Extracted records
•••

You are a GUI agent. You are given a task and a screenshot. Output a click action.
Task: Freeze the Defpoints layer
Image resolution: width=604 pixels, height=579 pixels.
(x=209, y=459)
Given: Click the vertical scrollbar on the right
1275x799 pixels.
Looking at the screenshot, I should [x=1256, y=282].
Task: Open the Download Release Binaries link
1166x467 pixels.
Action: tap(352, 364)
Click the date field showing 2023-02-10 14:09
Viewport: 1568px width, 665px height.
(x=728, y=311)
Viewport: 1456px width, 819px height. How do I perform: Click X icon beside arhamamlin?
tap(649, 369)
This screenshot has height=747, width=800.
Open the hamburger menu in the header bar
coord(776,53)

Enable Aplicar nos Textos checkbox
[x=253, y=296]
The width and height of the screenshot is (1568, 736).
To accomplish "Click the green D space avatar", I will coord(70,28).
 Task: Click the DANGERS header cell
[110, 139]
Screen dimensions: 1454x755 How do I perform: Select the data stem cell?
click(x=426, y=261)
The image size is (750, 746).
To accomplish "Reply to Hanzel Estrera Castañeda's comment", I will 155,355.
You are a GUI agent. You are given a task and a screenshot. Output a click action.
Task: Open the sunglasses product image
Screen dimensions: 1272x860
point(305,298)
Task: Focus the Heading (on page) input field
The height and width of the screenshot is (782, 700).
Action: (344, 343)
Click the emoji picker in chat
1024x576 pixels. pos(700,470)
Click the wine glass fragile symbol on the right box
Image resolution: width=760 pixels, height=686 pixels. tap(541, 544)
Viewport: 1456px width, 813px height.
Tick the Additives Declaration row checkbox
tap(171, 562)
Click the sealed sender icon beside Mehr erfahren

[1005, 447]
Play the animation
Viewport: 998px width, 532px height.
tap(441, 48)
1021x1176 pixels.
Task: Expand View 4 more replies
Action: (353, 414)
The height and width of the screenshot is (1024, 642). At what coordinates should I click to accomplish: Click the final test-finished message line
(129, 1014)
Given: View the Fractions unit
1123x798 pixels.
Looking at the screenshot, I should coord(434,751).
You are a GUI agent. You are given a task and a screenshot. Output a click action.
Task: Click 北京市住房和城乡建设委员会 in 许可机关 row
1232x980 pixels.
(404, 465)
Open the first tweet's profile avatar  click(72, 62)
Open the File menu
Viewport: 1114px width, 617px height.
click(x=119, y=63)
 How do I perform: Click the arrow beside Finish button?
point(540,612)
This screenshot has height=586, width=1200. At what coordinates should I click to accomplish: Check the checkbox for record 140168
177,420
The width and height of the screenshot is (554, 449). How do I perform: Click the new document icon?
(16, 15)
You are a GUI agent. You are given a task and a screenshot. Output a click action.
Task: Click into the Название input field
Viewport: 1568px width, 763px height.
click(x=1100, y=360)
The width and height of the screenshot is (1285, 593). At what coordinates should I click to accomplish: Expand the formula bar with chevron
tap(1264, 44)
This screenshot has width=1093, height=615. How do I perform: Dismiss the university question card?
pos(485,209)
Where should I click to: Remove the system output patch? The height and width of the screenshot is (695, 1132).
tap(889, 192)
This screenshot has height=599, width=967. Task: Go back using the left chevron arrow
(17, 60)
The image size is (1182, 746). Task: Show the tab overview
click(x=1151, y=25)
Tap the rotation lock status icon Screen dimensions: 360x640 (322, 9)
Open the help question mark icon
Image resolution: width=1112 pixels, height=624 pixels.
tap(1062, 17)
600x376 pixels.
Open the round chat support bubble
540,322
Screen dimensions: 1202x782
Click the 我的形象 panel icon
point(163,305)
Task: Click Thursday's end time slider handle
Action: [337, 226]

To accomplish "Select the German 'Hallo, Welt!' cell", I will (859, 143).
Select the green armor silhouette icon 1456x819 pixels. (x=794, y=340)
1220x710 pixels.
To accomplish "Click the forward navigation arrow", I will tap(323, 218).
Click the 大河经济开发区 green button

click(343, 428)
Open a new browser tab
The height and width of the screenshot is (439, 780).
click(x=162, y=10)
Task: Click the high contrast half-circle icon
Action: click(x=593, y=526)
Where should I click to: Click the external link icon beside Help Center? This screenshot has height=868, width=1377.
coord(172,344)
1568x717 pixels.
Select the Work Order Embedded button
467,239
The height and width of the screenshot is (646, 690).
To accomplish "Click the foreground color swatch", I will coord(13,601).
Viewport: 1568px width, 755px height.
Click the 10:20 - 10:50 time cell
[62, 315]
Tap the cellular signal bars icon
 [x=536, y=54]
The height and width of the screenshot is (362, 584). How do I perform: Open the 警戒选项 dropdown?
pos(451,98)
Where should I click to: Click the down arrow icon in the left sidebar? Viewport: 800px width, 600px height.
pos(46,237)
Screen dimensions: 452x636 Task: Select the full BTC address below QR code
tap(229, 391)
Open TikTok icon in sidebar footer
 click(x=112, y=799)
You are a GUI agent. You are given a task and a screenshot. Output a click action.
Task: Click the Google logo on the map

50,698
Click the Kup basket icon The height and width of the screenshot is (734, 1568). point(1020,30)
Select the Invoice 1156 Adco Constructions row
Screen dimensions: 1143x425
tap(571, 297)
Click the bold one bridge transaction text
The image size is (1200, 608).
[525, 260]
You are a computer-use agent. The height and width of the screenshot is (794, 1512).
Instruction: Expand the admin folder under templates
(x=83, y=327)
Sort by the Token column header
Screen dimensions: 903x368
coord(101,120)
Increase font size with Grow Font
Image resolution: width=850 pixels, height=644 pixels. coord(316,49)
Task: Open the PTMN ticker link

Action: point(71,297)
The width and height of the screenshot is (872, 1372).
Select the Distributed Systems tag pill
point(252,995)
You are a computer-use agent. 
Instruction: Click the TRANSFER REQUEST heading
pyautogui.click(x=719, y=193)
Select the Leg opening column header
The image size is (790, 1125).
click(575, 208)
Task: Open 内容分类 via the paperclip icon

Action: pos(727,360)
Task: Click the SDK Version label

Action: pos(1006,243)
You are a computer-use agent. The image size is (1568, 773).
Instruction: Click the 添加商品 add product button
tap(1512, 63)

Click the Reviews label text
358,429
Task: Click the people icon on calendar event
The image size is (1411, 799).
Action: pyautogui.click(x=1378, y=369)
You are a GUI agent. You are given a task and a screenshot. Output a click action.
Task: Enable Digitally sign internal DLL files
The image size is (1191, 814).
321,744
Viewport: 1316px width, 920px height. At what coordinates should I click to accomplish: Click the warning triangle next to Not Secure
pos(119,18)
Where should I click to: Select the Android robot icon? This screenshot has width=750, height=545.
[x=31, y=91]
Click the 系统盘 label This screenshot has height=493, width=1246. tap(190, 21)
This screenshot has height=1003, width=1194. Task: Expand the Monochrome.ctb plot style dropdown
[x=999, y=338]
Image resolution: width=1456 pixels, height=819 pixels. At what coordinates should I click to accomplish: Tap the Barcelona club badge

•••

## ACTION ITEM
All that belongs in the answer is the run of lines above from the line containing "This screenshot has height=747, width=800." through the line containing "The image size is (750, 746).", exactly as written.

## RESPONSE AREA
This screenshot has height=747, width=800.
Open the hamburger menu in the header bar
coord(776,53)

Enable Aplicar nos Textos checkbox
[x=253, y=296]
The width and height of the screenshot is (1568, 736).
To accomplish "Click the green D space avatar", I will coord(70,28).
 Task: Click the DANGERS header cell
[110, 139]
Screen dimensions: 1454x755 How do I perform: Select the data stem cell?
click(x=426, y=261)
The image size is (750, 746).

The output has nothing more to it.